When his turn came, the baker shook his head. “Not enough, lad. Come back when you have another two.”

The boy’s cheeks burned. He turned to go.

Ema had exactly enough for her one loaf. She had been saving the copper for three days. She looked at the boy, and she looked at the baker, and she said: “Two loaves, please. The boy takes one.”

The baker raised his eyebrows. “You’ll have nothing tomorrow, Ema.”

“I’ll have what I always have,” she said. “Tomorrow.”

She handed the boy the loaf. He did not thank her — he was too surprised — but he took it and ran.
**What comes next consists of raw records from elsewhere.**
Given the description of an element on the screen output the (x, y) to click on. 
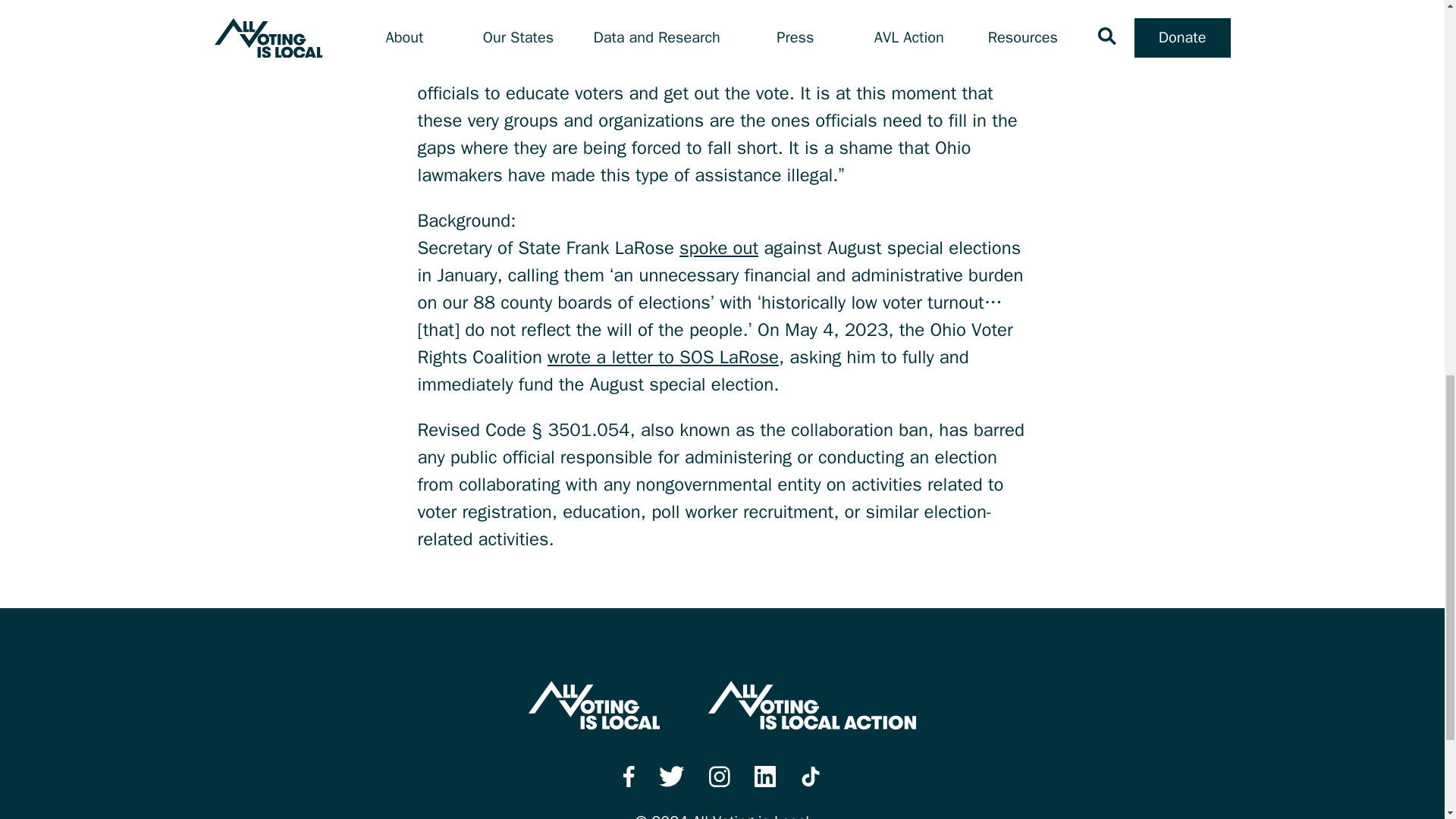
wrote a letter to SOS LaRose (662, 356)
collaboration ban (847, 11)
spoke out (718, 247)
Given the description of an element on the screen output the (x, y) to click on. 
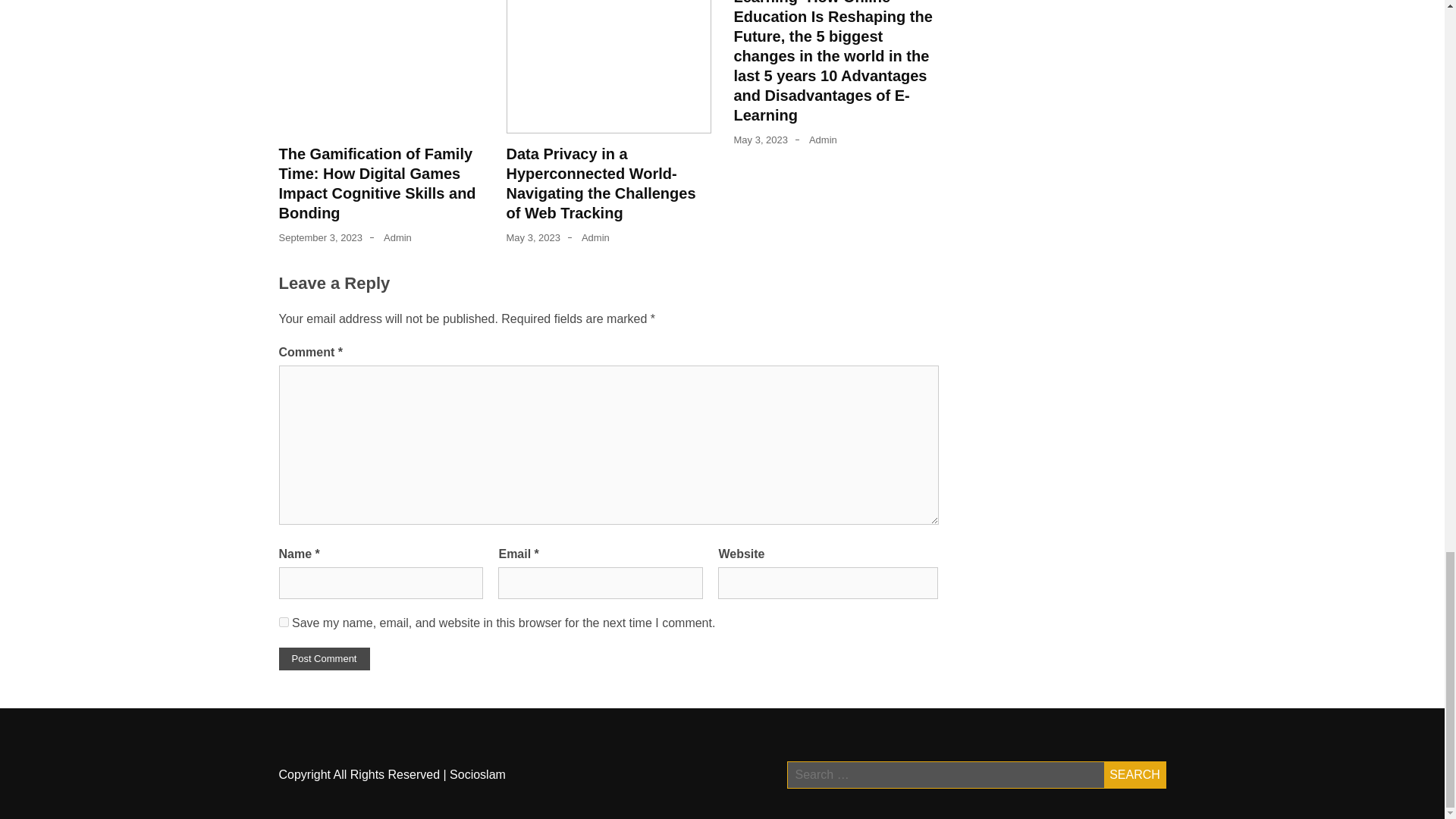
yes (283, 622)
Search (1134, 774)
Post Comment (324, 658)
Search (1134, 774)
Given the description of an element on the screen output the (x, y) to click on. 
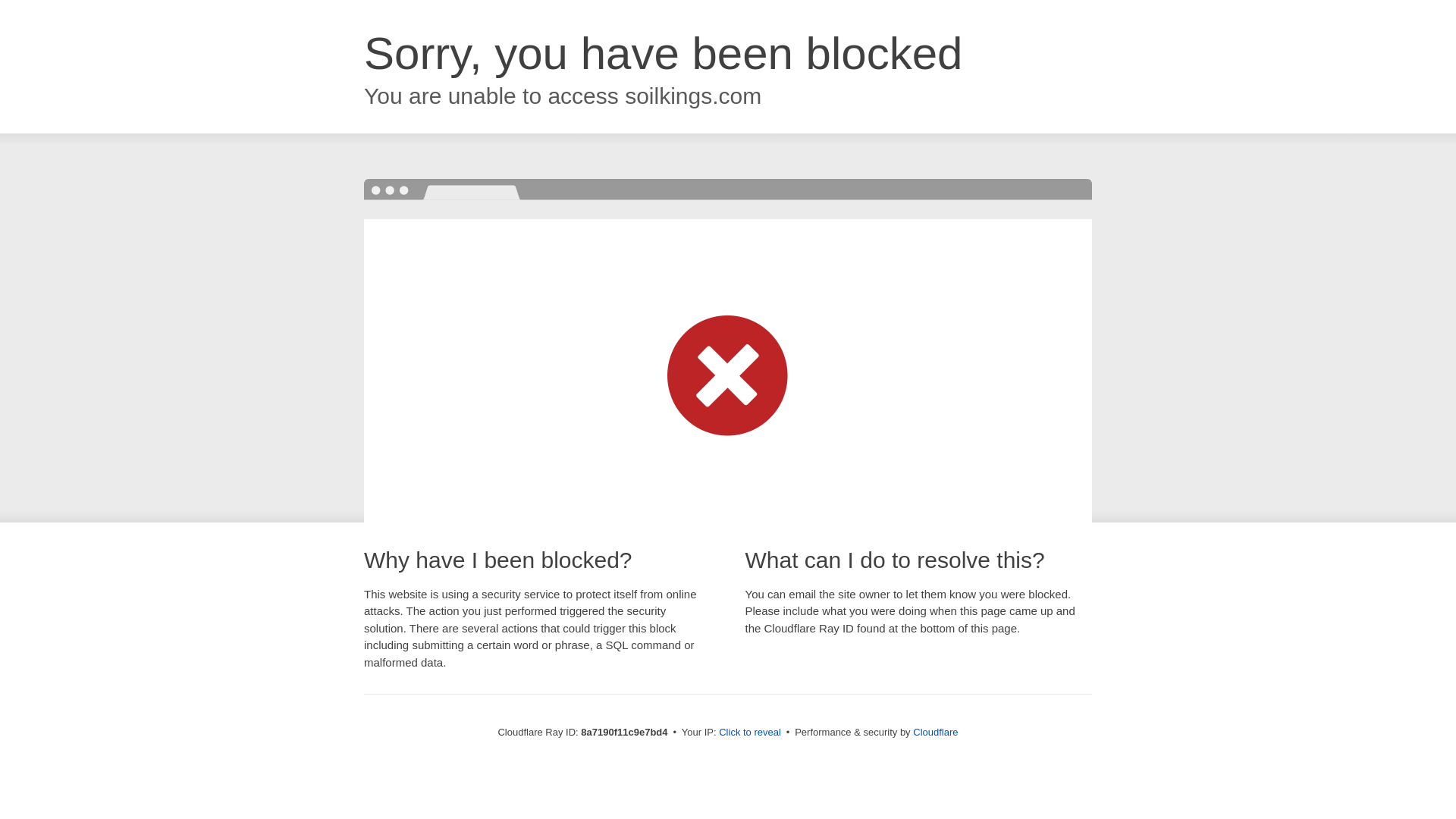
Cloudflare (935, 731)
Click to reveal (749, 732)
Given the description of an element on the screen output the (x, y) to click on. 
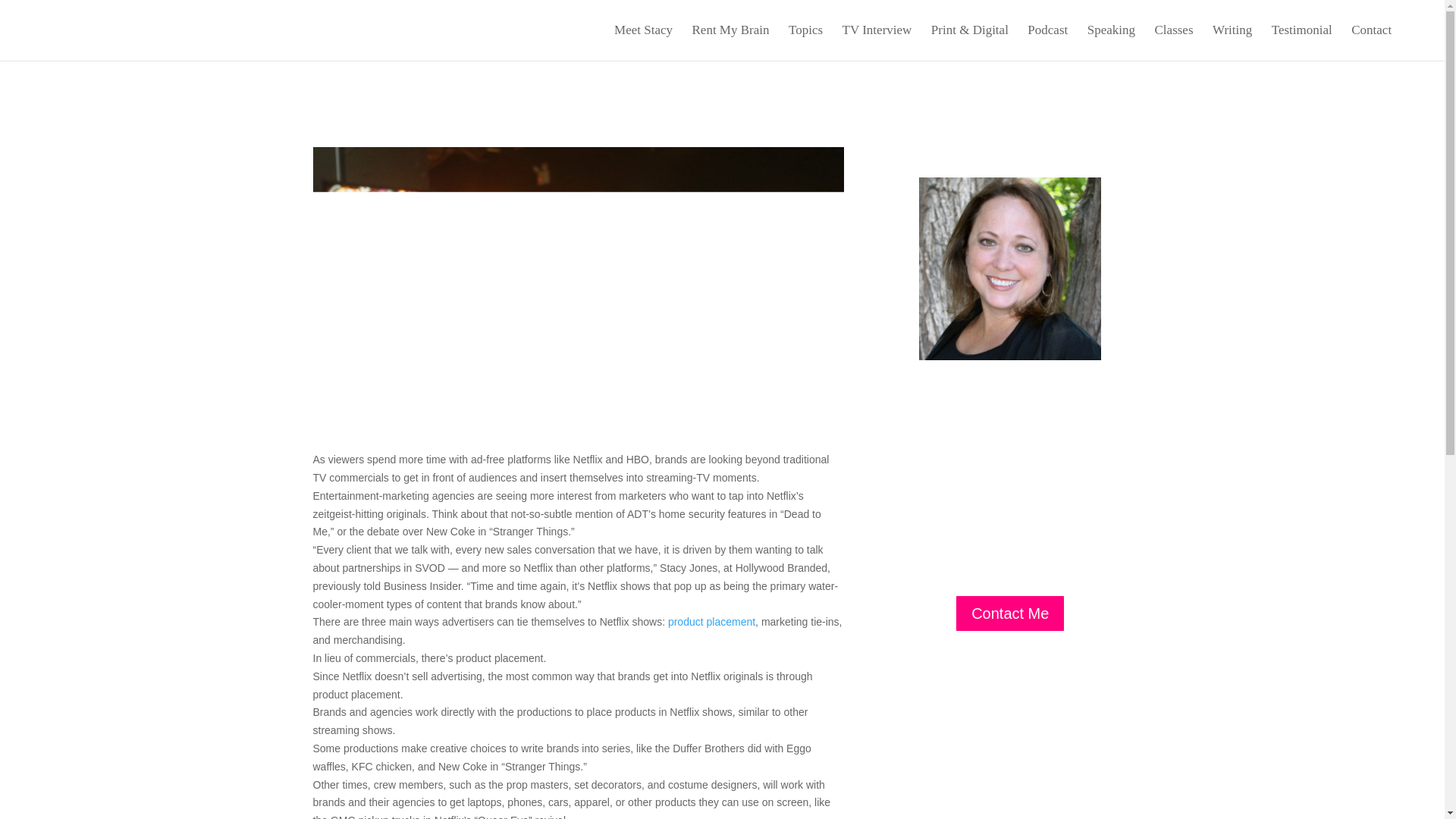
Writing (1232, 42)
product placement (711, 621)
TV Interview (877, 42)
Meet Stacy (643, 42)
Speaking (1111, 42)
Testimonial (1301, 42)
Rent My Brain (731, 42)
Classes (1173, 42)
Podcast (1047, 42)
Contact (1371, 42)
Given the description of an element on the screen output the (x, y) to click on. 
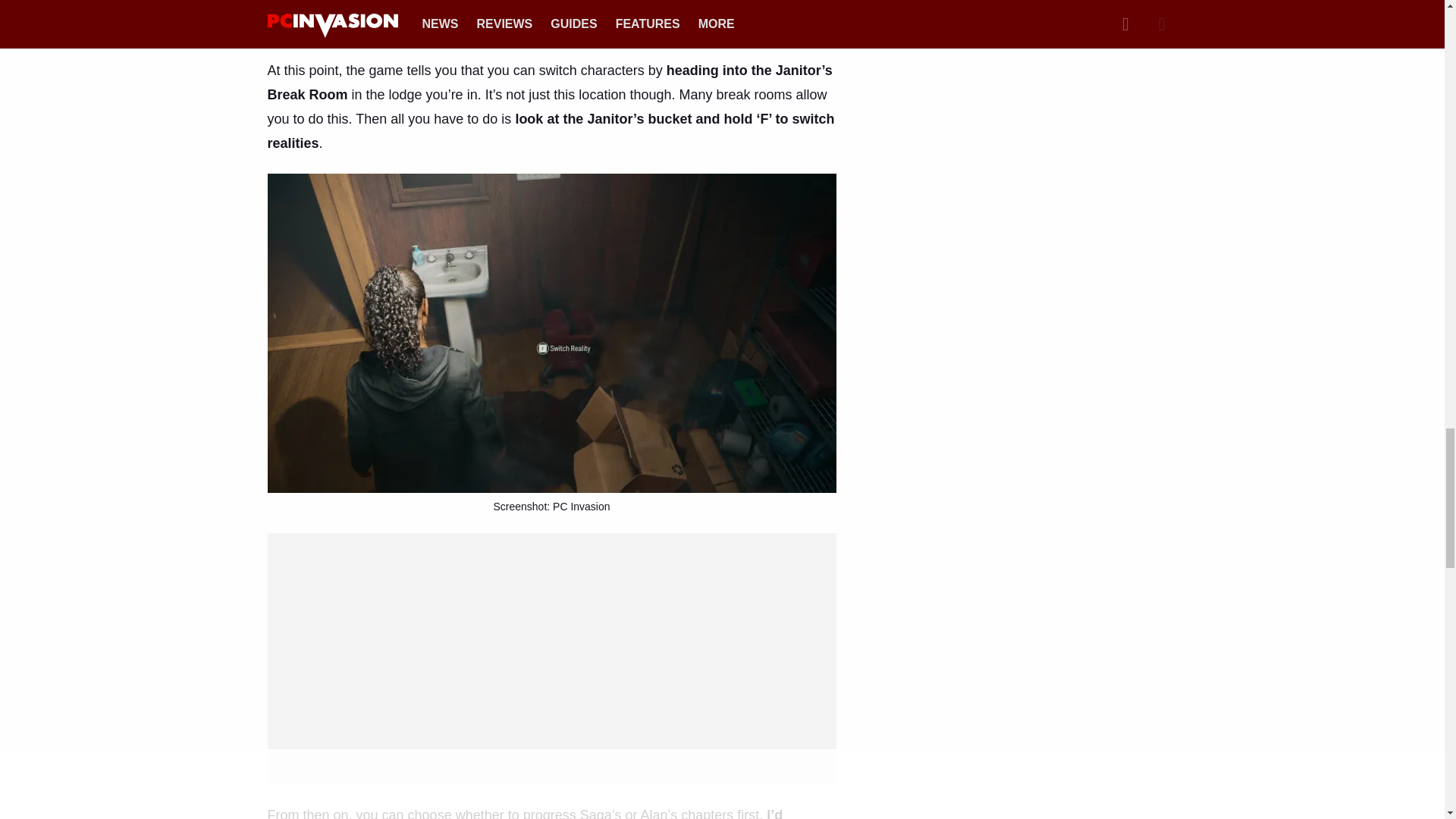
How to get the Crossbow in Alan Wake 2 (448, 28)
Given the description of an element on the screen output the (x, y) to click on. 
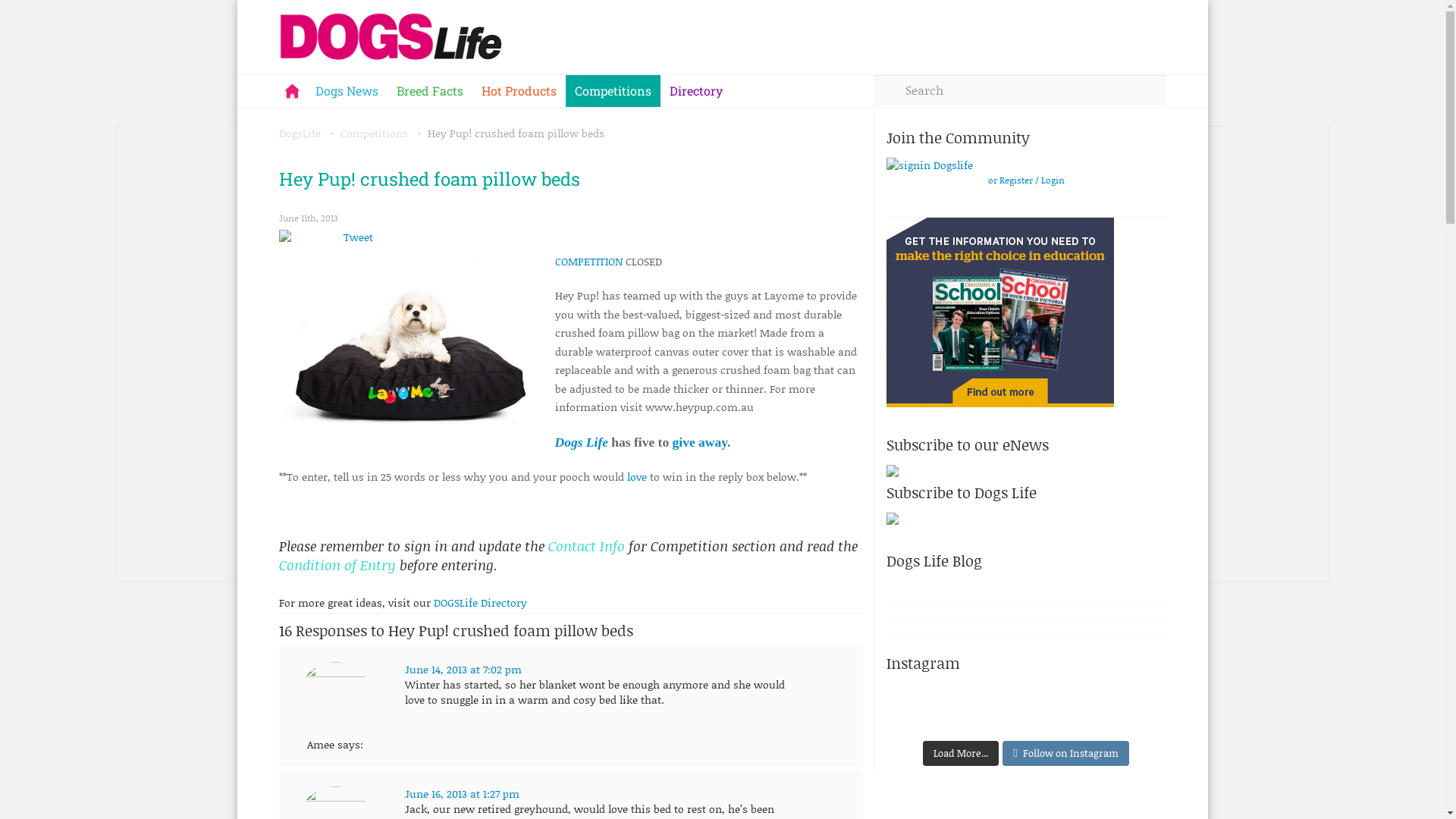
Dogs Element type: text (569, 441)
Life Element type: text (597, 441)
Load More... Element type: text (960, 753)
Breed Facts Element type: text (428, 90)
June 16, 2013 at 1:27 pm Element type: text (461, 793)
June 14, 2013 at 7:02 pm Element type: text (462, 669)
give away Element type: text (699, 441)
or Register / Login Element type: text (1025, 180)
DOGSLife Directory Element type: text (480, 602)
Condition of Entry Element type: text (339, 564)
DogsLife Element type: text (299, 133)
COMPETITION Element type: text (588, 261)
Follow on Instagram Element type: text (1065, 753)
Hot Products Element type: text (517, 90)
3rd party ad content Element type: hover (999, 312)
Competitions Element type: text (612, 90)
Contact Info Element type: text (587, 545)
Competitions Element type: text (373, 133)
Tweet Element type: text (357, 236)
Directory Element type: text (695, 90)
Dogs News Element type: text (346, 90)
love Element type: text (636, 476)
Given the description of an element on the screen output the (x, y) to click on. 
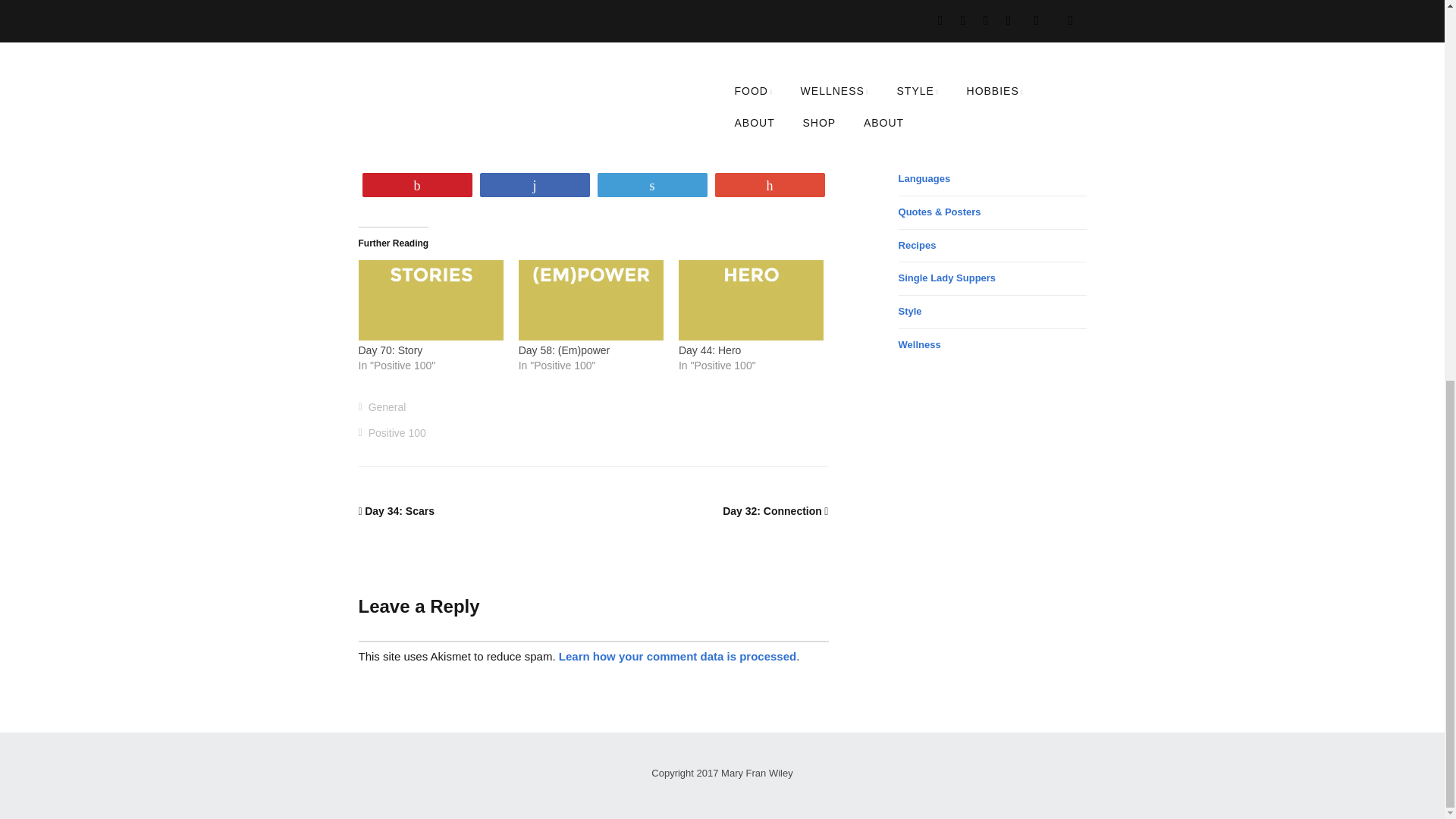
Day 70: Story (390, 349)
Day 70: Story (430, 301)
Day 44: Hero (709, 349)
Day 44: Hero (751, 301)
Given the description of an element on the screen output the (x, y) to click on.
That evening, as Ema sat by her small fire chewing her small bread, there came a knock at her door. It was the boy’s mother, who was the wife of the town’s woodcutter. She carried a bundle of split pine, enough for three nights. “My boy said a woman bought him bread,” she said. “This is the thanks I have. Take it.”

Ema took it.

The next morning, in the baker’s queue, she was again short. But the baker, who had watched the whole thing the day before, cut her loaf slightly larger than the coin deserved and said nothing about it.

That afternoon, a neighbor came by with a jar of honey her bees had made, “because you’ve always kept my door clear in the snow.”

That evening, the widow next door brought a bowl of soup, “because I made too much.”

Ema began to notice something strange. She had given away one loaf, and her pantry — by some accounting that did not match any arithmetic she knew — seemed fuller than it had been in weeks.

Winter wore on. The wheat did not come. But Ema found, as the weeks passed, that her door knocked more often than it had before. A child with an extra apple. A neighbor with a spare candle. The shoemaker’s apprentice with a pair of boots his master had cast aside, “if you don’t mind the crack in the heel.”

When the first green of spring pushed through the frozen fields, Ema walked to the baker and bought two loaves. “One is mine,” she said. “The other is for whoever needs it today.”

The baker smiled. He had begun to set aside an extra loaf each morning, unasked, for Ema’s door.

What you give away in a cold winter becomes the fire that warms you through it.